В церкви было тихо. Илья помолчал, пошевелил губами, будто еще собирался что сказать, но только махнул рукой, перекрестил склонившиеся головы и заковылял к выходу.

16 ноября 1917 года. Станция Дно, Порховский уезд Псковской губернии. 10 часов 17 минут

Переколов все напиленное с вечера, Николай откинул со лба мокрую челку, вытер раскрасневшееся лицо картузом, осмотрел гору березовых дров. Набрал на локоть с дюжину, отнес в избу, свалил на жестяной лист у печки, подкинул в топку пару чурбаков. Вернулся на двор, мельком глянул на почерневшие бревна так и не законченного сруба, на готовое прорваться наконец-то снегом лиловое небо. Дотопал, оскальзываясь, до огорода. Тут, на самом краю заросшей сухостоем пашни, кривились две березки. Мать давно просила их убрать, но он все отлынивал. Виделось ему когда-то что-то в этих тянущихся друг к другу белых стволах. Что-то хорошее, доброе, о чем спрашивал тогда плывущие над хозяйским сеновалом облака. Знамение или примета, надежда, что все сладится.

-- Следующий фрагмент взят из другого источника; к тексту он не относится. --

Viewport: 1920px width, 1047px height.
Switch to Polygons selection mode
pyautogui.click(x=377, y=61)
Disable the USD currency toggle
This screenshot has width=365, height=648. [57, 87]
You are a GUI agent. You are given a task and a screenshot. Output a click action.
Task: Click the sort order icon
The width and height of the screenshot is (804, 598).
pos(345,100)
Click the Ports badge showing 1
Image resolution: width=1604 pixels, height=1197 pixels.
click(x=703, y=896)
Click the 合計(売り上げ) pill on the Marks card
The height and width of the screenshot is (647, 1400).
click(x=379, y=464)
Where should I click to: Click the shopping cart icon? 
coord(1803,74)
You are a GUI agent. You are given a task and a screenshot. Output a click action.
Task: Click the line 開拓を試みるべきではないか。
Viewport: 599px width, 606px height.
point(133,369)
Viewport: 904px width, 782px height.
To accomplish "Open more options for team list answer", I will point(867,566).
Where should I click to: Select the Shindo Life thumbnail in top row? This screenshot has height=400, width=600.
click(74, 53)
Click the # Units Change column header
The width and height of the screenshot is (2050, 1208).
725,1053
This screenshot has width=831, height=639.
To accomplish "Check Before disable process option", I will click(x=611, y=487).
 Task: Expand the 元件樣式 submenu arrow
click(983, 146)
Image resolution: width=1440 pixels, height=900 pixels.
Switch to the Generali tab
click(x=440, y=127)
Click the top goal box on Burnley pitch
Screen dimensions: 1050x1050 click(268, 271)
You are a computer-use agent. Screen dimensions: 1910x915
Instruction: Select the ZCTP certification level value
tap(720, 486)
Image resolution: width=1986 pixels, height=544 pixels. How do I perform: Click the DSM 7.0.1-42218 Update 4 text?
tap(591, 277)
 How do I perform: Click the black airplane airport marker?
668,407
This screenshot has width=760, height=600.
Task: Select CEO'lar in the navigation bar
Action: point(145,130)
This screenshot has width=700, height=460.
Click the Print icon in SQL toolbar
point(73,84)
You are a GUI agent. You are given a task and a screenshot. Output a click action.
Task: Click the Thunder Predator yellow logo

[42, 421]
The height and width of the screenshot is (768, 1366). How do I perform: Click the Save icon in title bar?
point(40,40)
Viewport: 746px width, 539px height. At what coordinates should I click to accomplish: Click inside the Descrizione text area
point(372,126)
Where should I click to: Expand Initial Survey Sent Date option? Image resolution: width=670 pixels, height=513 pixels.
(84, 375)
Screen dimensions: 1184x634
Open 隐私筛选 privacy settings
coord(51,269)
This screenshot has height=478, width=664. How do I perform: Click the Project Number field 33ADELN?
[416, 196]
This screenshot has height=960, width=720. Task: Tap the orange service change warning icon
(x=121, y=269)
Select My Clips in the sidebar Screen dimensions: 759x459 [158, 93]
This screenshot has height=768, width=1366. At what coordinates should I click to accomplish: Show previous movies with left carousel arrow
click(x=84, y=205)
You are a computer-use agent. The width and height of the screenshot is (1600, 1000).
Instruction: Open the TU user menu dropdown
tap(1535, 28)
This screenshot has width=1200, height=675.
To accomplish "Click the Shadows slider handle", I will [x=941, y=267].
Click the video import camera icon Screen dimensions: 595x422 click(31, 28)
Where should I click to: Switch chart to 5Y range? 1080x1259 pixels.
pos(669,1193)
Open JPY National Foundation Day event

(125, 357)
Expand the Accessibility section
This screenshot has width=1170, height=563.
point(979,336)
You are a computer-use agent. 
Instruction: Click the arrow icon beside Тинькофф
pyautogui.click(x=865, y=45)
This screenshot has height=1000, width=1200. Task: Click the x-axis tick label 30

– Не сладилось, – прошептал он редким мокрым листьям.

Срубить! К чертовой матери! Пока топор на дворе!

Сзади хрустнуло, но оглянуться, посмотреть, кто там, он уже не успел. Что-то тяжелое ударило его по затылку, и тут же обожгло левый бок. Он качнулся, сделал несколько нетвердых шагов вперед. Мир вокруг зашатался, завьюжил. Николай шатался вместе с ним, хватался за черно-белые стволы, упирался подошвами в вязкую глину, рвал из вороньих хвостов немеющими пальцами черные перья – лишь бы удержаться, ухватиться за жизнь, остаться стоять, только бы не споткнуться, не опрокинуться, не уткнуться гаснущим взглядом в сонное небо, лишь бы не опереться лопатками о давно не паханную землю, не упасть, не закрыть глаза.